INPUT MATERIAL:
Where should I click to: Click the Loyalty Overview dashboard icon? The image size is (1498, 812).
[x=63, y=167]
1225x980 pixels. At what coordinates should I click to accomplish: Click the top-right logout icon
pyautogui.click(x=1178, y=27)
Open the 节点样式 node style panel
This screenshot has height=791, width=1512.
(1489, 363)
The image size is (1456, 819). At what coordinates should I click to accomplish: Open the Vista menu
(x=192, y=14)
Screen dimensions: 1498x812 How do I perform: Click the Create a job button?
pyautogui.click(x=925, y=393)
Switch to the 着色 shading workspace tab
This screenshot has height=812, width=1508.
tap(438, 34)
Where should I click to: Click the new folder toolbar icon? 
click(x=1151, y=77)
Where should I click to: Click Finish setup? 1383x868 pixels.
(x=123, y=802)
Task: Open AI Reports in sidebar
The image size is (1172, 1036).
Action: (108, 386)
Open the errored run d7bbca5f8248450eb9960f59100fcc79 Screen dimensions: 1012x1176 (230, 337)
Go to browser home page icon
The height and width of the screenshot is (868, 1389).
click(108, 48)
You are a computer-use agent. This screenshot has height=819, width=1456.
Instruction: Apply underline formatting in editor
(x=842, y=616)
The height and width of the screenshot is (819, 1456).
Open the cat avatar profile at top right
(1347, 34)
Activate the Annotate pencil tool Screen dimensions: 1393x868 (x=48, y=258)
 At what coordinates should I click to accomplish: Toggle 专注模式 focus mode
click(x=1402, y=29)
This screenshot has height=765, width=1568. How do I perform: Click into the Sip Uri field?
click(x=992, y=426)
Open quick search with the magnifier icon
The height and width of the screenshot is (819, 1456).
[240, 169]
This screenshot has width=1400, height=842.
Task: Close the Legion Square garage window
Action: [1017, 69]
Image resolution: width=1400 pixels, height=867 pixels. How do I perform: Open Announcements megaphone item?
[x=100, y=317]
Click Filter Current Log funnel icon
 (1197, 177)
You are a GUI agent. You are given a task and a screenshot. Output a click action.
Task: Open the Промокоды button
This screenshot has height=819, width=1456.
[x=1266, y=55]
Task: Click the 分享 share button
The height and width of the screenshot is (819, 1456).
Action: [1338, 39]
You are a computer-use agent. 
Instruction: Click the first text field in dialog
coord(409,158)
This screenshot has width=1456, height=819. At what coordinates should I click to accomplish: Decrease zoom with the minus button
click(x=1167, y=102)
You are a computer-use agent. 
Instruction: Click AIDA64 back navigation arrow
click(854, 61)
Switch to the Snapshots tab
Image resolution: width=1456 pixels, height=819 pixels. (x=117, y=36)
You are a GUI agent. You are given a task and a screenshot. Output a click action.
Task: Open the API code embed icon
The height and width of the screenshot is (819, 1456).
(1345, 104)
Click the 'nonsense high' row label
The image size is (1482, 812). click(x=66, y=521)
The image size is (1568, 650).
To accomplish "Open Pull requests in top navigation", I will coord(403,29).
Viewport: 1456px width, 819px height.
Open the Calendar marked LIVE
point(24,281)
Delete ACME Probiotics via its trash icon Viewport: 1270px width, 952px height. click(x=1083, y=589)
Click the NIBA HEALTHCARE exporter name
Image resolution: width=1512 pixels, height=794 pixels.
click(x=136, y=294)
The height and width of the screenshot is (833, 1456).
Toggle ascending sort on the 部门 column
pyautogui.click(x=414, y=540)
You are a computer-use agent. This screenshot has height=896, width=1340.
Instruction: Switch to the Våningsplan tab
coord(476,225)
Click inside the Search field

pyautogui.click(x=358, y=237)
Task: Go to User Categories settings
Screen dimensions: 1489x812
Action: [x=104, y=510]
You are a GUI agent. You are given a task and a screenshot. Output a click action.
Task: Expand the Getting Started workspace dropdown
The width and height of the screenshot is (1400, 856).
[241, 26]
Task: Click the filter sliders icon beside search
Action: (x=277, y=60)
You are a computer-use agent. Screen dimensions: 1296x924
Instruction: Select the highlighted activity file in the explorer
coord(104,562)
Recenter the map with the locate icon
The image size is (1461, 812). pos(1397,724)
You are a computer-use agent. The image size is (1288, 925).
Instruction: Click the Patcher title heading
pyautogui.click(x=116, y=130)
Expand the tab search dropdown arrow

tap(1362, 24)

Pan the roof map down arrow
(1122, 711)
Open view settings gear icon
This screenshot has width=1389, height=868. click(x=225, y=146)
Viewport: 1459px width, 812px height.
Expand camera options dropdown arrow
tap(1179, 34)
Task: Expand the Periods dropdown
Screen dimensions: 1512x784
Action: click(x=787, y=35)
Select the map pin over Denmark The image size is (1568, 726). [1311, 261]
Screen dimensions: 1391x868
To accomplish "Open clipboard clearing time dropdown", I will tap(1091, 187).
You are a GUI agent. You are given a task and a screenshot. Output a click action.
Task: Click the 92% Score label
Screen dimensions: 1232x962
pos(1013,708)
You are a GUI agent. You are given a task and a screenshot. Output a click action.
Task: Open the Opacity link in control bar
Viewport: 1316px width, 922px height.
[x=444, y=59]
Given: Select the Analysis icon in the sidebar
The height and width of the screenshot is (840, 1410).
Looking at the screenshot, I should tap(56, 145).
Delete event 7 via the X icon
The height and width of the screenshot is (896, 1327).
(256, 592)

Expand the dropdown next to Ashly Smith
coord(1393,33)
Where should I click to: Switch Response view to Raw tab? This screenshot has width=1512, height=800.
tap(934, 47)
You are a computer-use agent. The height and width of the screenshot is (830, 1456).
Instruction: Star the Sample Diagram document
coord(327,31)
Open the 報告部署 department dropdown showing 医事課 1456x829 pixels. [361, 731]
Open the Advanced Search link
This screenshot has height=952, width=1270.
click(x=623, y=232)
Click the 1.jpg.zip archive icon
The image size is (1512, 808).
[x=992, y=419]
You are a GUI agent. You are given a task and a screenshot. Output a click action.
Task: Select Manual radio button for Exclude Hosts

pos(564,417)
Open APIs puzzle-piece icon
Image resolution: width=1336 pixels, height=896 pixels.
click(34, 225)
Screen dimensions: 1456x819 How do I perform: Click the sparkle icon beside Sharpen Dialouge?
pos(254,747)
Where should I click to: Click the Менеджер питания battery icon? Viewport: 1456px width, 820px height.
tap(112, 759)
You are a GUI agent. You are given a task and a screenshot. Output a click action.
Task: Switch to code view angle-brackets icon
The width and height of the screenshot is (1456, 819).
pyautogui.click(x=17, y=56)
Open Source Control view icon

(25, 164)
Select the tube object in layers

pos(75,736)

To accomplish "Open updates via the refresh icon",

YOUR TASK:
Once you have read the data, copy all of it out exactly.

RESPONSE AREA:
Where should I click to: Click the Loyalty Overview dashboard icon? The image size is (1498, 812).
[x=63, y=167]
1225x980 pixels. At what coordinates should I click to accomplish: Click the top-right logout icon
pyautogui.click(x=1178, y=27)
Open the 节点样式 node style panel
This screenshot has height=791, width=1512.
(1489, 363)
The image size is (1456, 819). At what coordinates should I click to accomplish: Open the Vista menu
(x=192, y=14)
Screen dimensions: 1498x812 How do I perform: Click the Create a job button?
pyautogui.click(x=925, y=393)
Switch to the 着色 shading workspace tab
This screenshot has height=812, width=1508.
tap(438, 34)
Where should I click to: Click the new folder toolbar icon? 
click(x=1151, y=77)
Where should I click to: Click Finish setup? 1383x868 pixels.
(x=123, y=802)
Task: Open AI Reports in sidebar
The image size is (1172, 1036).
Action: (108, 386)
Open the errored run d7bbca5f8248450eb9960f59100fcc79 Screen dimensions: 1012x1176 (230, 337)
Go to browser home page icon
The height and width of the screenshot is (868, 1389).
click(108, 48)
You are a computer-use agent. This screenshot has height=819, width=1456.
Instruction: Apply underline formatting in editor
(x=842, y=616)
The height and width of the screenshot is (819, 1456).
Open the cat avatar profile at top right
(1347, 34)
Activate the Annotate pencil tool Screen dimensions: 1393x868 (x=48, y=258)
 At what coordinates should I click to accomplish: Toggle 专注模式 focus mode
click(x=1402, y=29)
This screenshot has height=765, width=1568. How do I perform: Click into the Sip Uri field?
click(x=992, y=426)
Open quick search with the magnifier icon
The height and width of the screenshot is (819, 1456).
[240, 169]
This screenshot has width=1400, height=842.
Task: Close the Legion Square garage window
Action: [1017, 69]
Image resolution: width=1400 pixels, height=867 pixels. How do I perform: Open Announcements megaphone item?
[x=100, y=317]
Click Filter Current Log funnel icon
 (1197, 177)
You are a GUI agent. You are given a task and a screenshot. Output a click action.
Task: Open the Промокоды button
This screenshot has height=819, width=1456.
[x=1266, y=55]
Task: Click the 分享 share button
The height and width of the screenshot is (819, 1456).
Action: [1338, 39]
You are a computer-use agent. 
Instruction: Click the first text field in dialog
coord(409,158)
This screenshot has width=1456, height=819. At what coordinates should I click to accomplish: Decrease zoom with the minus button
click(x=1167, y=102)
You are a computer-use agent. 
Instruction: Click AIDA64 back navigation arrow
click(854, 61)
Switch to the Snapshots tab
Image resolution: width=1456 pixels, height=819 pixels. (x=117, y=36)
You are a GUI agent. You are given a task and a screenshot. Output a click action.
Task: Open the API code embed icon
The height and width of the screenshot is (819, 1456).
(1345, 104)
Click the 'nonsense high' row label
The image size is (1482, 812). click(x=66, y=521)
The image size is (1568, 650).
To accomplish "Open Pull requests in top navigation", I will coord(403,29).
Viewport: 1456px width, 819px height.
Open the Calendar marked LIVE
point(24,281)
Delete ACME Probiotics via its trash icon Viewport: 1270px width, 952px height. click(x=1083, y=589)
Click the NIBA HEALTHCARE exporter name
Image resolution: width=1512 pixels, height=794 pixels.
click(x=136, y=294)
The height and width of the screenshot is (833, 1456).
Toggle ascending sort on the 部门 column
pyautogui.click(x=414, y=540)
You are a computer-use agent. This screenshot has height=896, width=1340.
Instruction: Switch to the Våningsplan tab
coord(476,225)
Click inside the Search field

pyautogui.click(x=358, y=237)
Task: Go to User Categories settings
Screen dimensions: 1489x812
Action: [x=104, y=510]
You are a GUI agent. You are given a task and a screenshot. Output a click action.
Task: Expand the Getting Started workspace dropdown
The width and height of the screenshot is (1400, 856).
[241, 26]
Task: Click the filter sliders icon beside search
Action: (x=277, y=60)
You are a computer-use agent. Screen dimensions: 1296x924
Instruction: Select the highlighted activity file in the explorer
coord(104,562)
Recenter the map with the locate icon
The image size is (1461, 812). pos(1397,724)
You are a computer-use agent. The image size is (1288, 925).
Instruction: Click the Patcher title heading
pyautogui.click(x=116, y=130)
Expand the tab search dropdown arrow

tap(1362, 24)

Pan the roof map down arrow
(1122, 711)
Open view settings gear icon
This screenshot has width=1389, height=868. click(x=225, y=146)
Viewport: 1459px width, 812px height.
Expand camera options dropdown arrow
tap(1179, 34)
Task: Expand the Periods dropdown
Screen dimensions: 1512x784
Action: click(x=787, y=35)
Select the map pin over Denmark The image size is (1568, 726). [1311, 261]
Screen dimensions: 1391x868
To accomplish "Open clipboard clearing time dropdown", I will tap(1091, 187).
You are a GUI agent. You are given a task and a screenshot. Output a click action.
Task: Click the 92% Score label
Screen dimensions: 1232x962
pos(1013,708)
You are a GUI agent. You are given a task and a screenshot. Output a click action.
Task: Open the Opacity link in control bar
Viewport: 1316px width, 922px height.
[x=444, y=59]
Given: Select the Analysis icon in the sidebar
The height and width of the screenshot is (840, 1410).
Looking at the screenshot, I should tap(56, 145).
Delete event 7 via the X icon
The height and width of the screenshot is (896, 1327).
(256, 592)

Expand the dropdown next to Ashly Smith
coord(1393,33)
Where should I click to: Switch Response view to Raw tab? This screenshot has width=1512, height=800.
tap(934, 47)
You are a computer-use agent. The height and width of the screenshot is (830, 1456).
Instruction: Star the Sample Diagram document
coord(327,31)
Open the 報告部署 department dropdown showing 医事課 1456x829 pixels. [361, 731]
Open the Advanced Search link
This screenshot has height=952, width=1270.
click(x=623, y=232)
Click the 1.jpg.zip archive icon
The image size is (1512, 808).
[x=992, y=419]
You are a GUI agent. You are given a task and a screenshot. Output a click action.
Task: Select Manual radio button for Exclude Hosts

pos(564,417)
Open APIs puzzle-piece icon
Image resolution: width=1336 pixels, height=896 pixels.
click(34, 225)
Screen dimensions: 1456x819 How do I perform: Click the sparkle icon beside Sharpen Dialouge?
pos(254,747)
Where should I click to: Click the Менеджер питания battery icon? Viewport: 1456px width, 820px height.
tap(112, 759)
You are a GUI agent. You are given a task and a screenshot. Output a click action.
Task: Switch to code view angle-brackets icon
The width and height of the screenshot is (1456, 819).
pyautogui.click(x=17, y=56)
Open Source Control view icon

(25, 164)
Select the tube object in layers

pos(75,736)

To accomplish "Open updates via the refresh icon",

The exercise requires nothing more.